John Sweeney’s passing is not just a loss for the labor movement; our entire country lost a decent, kind man who never wavered on his convictions in life. This working-class son of immigrants used lessons taught at home and in his church to guide him to pursue social justice for all, and he had a burning desire to lift up workers in this country and around the world. His cheerful tenacity confounded his critics and inspired millions. While many beneficiaries of his success may not know his name, they and their families enjoy the fruits of his lifetime labor and legacy. As President of the AFL-CIO, John always found time to greet you, learn your story, impart wisdom and offer a number to reach him in case you ever needed help. It is a fitting tribute that he was recognized with the Presidential Medal of Freedom for his patriotism and dogged pursuit of justice for all. We in the building trades will always remember his leadership, his thoughtful attention to our members’ needs and his genuine efforts to help. It is often said when one passes that there will never be another like him or her. In John’s case, it is absolutely true. As we mourn his passing, we’re re-energized by his fighting spirit for anyone anywhere that works for a living. Our heartfelt condolences to his beautiful wife Maureen, their children Patricia and John, and the love of his life—his granddaughter Kennedy. Rest in peace, John Sweeney—your work here among us mortals was very well done.

Pride at Work founder and president emeritus, Nancy Wohlforth:

I know I speak for all of Pride at Work when I say we are truly saddened to learn of the death of John Sweeney. I first met John in the late 1970s when LGBTQ workers not only faced discrimination from employers but also from the very group that claimed as its motto “An injury to one is an injury to all.” A group of LGBTQ workers from around the country came together at an SEIU reception in Washington, DC in the mid-80s to discuss our strategy to win full inclusion in the labor movement. Sweeney, then President of SEIU, announced his full support of the fight of LGBTQ workers for equal rights and protections. At that time there was not much backing from national organizations fighting for our rights, and Sweeney was among the first to take a stand in our support. Throughout the following decade, LGBTQ workers continued to form groups around the country, but we still were not recognized or materially supported by the national AFL-CIO. The lack of solidarity stood out, since other groups who had joined together for mutual aid and support, now called constituency groups, were recognized and given financial support from the national labor movement.
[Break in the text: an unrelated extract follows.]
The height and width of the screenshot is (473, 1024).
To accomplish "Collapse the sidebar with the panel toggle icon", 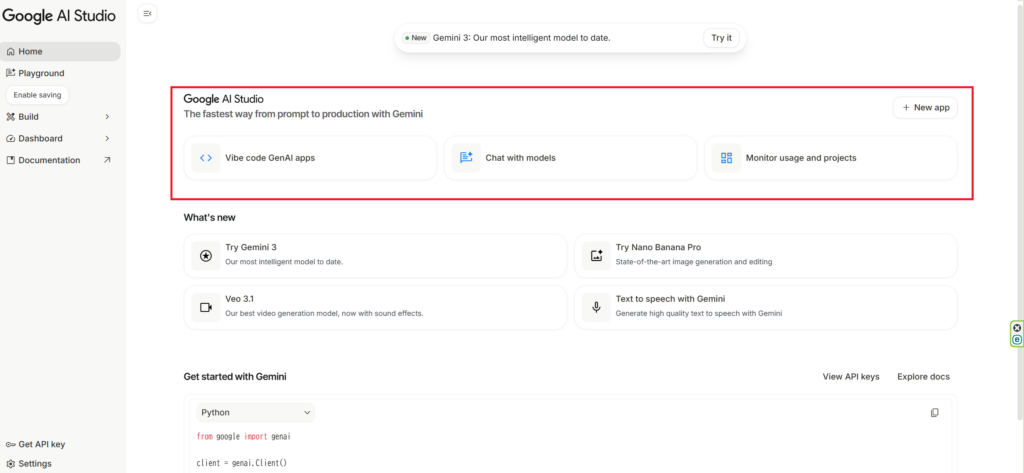I will click(x=147, y=13).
It wasn’t until 1997, two years after Sweeney ran and won the leadership of the AFL-CIO, that Pride at Work was recognized as the official constituency group for LGBTQ workers. Sweeney assigned Linda Chavez Thompson, the first woman of color to be an officer of the national labor federation, to advocate for recognition and financial support of queer workers’ organizing efforts. At the same time, Pride at Work broadened the scope of its efforts by advocating for marriage equality. Sweeney continued to speak out for the rights of LGBTQ workers to receive the same benefits that straight workers enjoyed. In closing let me say that while I’m sure Pride at Work would have existed without the support of John Sweeney, I’m sure it would have taken many more years. We stand on his shoulders, and those of all the pioneer trade unionists who stood up for justice for all.

UNI Global Union:

The global trade union movement lost a giant with the passing of AFL-CIO President Emeritus John Sweeney this week. President Sweeney was a leader of the union now known as 32BJ SEIU, SEIU’s largest union of cleaners and security guards, for twenty years before becoming the SEIU President in 1980. Under his leadership, the union nearly doubled its membership. He built a renowned organizing program and elevated young organizers, women and people of colour into positions of responsibility within the union. In 1995, he was elected to lead the AFL-CIO on a platform marked by a recommitment to organizing, an expansion of workers’ political strength, a growth in inclusion and union democracy. John Sweeney’s commitment to the advancement of worker power extended well beyond the U.S. border. He was a fierce globalist and an important leader in FIET, one of UNI’s founding organizations. His drive to raise standards for the cleaners and janitors of the world led to the creation of UNI Property Services. Christy Hoffman, General Secretary of UNI Global Union, said, “We are deeply saddened by President Sweeney’s passing. We have all been touched by his legacy. As a trade unionist from the United States, I witnessed first hand his bold and forward thinking—he modelled humanity coupled with toughness and set an example for all of us. And he had a profound appreciation for international work, leaving his mark on UNI and building the pillar on which UNI Property Services stands today. Our thoughts are with his family and the many who called him a mentor and friend.

Working America:

John Sweeney was a steward of change throughout his life in the labor movement, including creating Working America. In 2003, working families were losing power when John Sweeney went to the AFL-CIO leadership with a new idea: Create a community-based labor organization that anyone could join as an associate member, restore belief in collective power, win elections and create a path for new union organizing. Though it was a big departure for the labor movement at the time, Working America was a huge success, organizing 1 million members at their doorsteps in the first year and continuing to thrive 18 years later. “John Sweeney believed in organizing the unorganized. He understood that in order to build power, the labor movement needed to expand its reach beyond its ranks and give working people who didn’t have the benefit of a union on the job an on-ramp to progressive collective action,” said Working America Founding Director Karen Nussbaum. “Working America is just one of his many living legacies.”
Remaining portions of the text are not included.